Война как следствие судеб государства, для меня сверхличных, но определяющих мою маленькую судьбу, никогда не вменяется мне, она дается извне и сверху. Уже поэтому факт войны увеличивает и расширяет мое маленькое существо, и если я не хочу расшириться до грандиозных размеров этого факта, то тем хуже для меня, а не для войны. В том же, что война вменяется сверхличному целому, заложена возможность ее дальнейшего осмысления и углубления. Государство не последняя реальность духовного мира, оно должно и может быть слугой высшего начала и заимствовать от этого начала чистейший блеск и ослепительную славу. Прославление войны и в ней отдельной личности возможно через прославление государства от источника всякого света и всякой славы. Мы знаем теперь, ознакомившись основательно с природой тьмы, где лежит Фавор, источник света. Фаворским светом светит наша Церковь, и русское государство, служа ей, не раз золотило этим светом свое оружие.
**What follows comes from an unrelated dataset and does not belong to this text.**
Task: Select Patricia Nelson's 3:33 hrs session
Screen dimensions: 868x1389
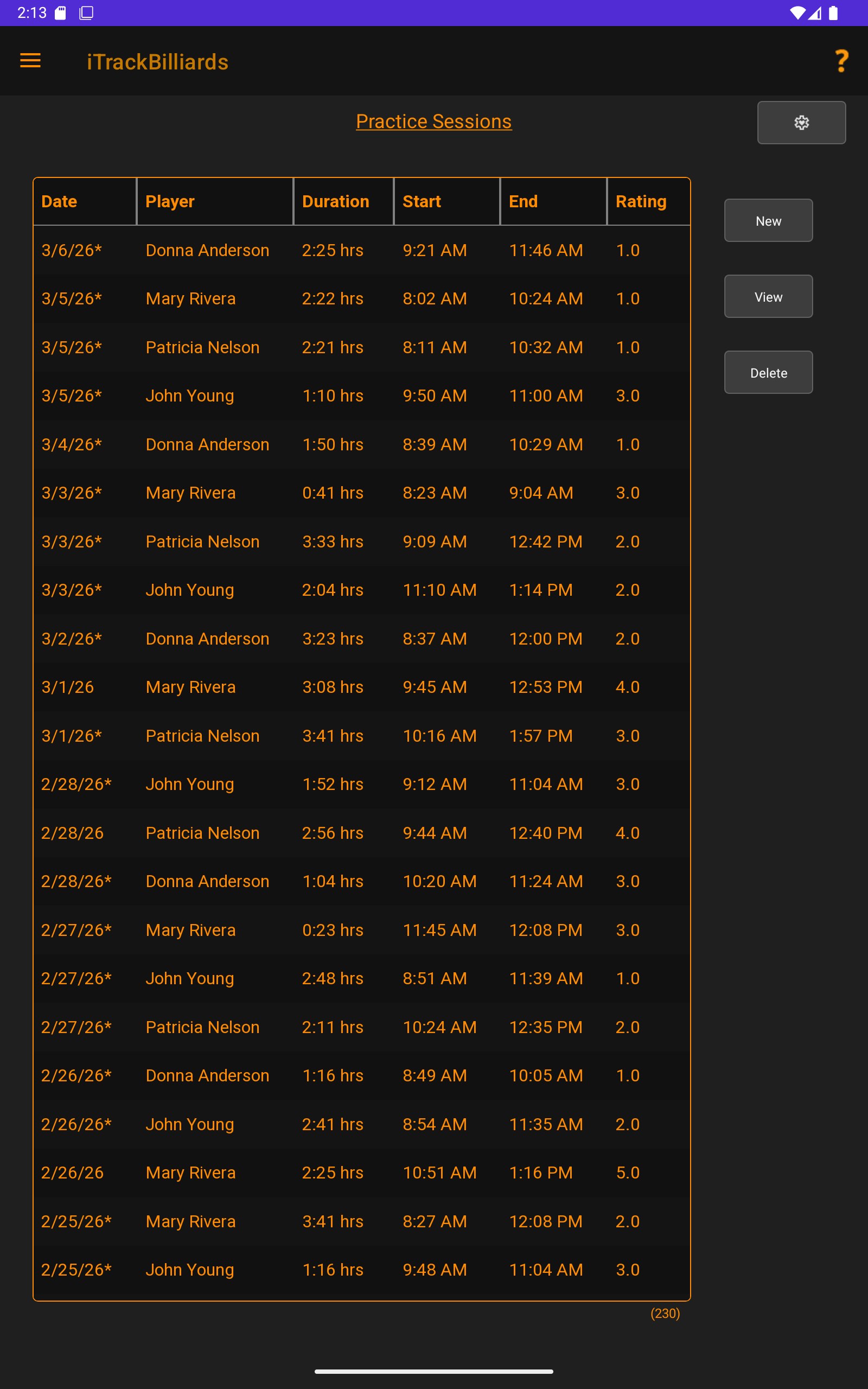Action: coord(362,541)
Война должна быть и может быть крестом отдельной жизни, а поднять крест и найти смысл — одно и то же. Крест войны оказался непосилен поколению, сделавшему революцию, и оно погрузилось в тоскливое насилие, где победа не слаще и не почетнее поражения. Зато война против революции — уже опять крест, а не просто тягостная ноша, и крест, который для нас лучшая надежда. Или крест войны — или грязь насилия; необходимость этого выбора, исключенность всякого третьего пути — вот ясное сознание, которое возникает в нас из тьмы революции.